(Records excerpted from a collection)
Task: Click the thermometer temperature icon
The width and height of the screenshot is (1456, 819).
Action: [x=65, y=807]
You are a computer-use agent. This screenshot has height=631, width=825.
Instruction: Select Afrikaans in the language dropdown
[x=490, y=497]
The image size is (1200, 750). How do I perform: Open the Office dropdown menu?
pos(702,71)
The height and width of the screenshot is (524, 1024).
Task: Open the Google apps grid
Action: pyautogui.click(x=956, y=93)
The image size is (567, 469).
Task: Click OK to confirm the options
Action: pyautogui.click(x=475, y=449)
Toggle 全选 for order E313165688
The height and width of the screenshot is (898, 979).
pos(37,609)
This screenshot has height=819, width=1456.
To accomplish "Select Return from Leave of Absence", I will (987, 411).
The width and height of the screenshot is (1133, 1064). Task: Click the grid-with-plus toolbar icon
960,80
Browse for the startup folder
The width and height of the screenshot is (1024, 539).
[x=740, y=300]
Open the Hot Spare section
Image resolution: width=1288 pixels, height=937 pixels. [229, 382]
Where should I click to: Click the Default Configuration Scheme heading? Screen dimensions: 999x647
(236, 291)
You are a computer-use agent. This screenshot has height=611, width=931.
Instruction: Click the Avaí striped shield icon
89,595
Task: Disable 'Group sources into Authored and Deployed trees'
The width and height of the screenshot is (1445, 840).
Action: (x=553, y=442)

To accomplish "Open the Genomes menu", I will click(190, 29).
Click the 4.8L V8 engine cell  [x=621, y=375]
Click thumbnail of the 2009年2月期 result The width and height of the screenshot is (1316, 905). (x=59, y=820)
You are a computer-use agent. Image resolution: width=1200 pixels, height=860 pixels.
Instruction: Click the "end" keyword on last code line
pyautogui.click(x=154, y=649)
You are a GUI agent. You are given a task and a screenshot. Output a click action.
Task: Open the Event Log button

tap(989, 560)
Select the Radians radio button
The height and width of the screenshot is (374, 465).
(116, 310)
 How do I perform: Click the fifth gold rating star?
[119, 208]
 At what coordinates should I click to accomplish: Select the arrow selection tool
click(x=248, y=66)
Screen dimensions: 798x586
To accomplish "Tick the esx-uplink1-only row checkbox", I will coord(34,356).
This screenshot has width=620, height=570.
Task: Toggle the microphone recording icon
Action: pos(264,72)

**What you have to do**
Above are some records. Copy each of their lines that holds the string "agent".

**Solution for this task**
You are a computer-use agent. This screenshot has height=631, width=825.
You are a computer-use agent. This screenshot has height=611, width=931.
You are a computer-use agent. Image resolution: width=1200 pixels, height=860 pixels.
You are a GUI agent. You are given a task and a screenshot. Output a click action.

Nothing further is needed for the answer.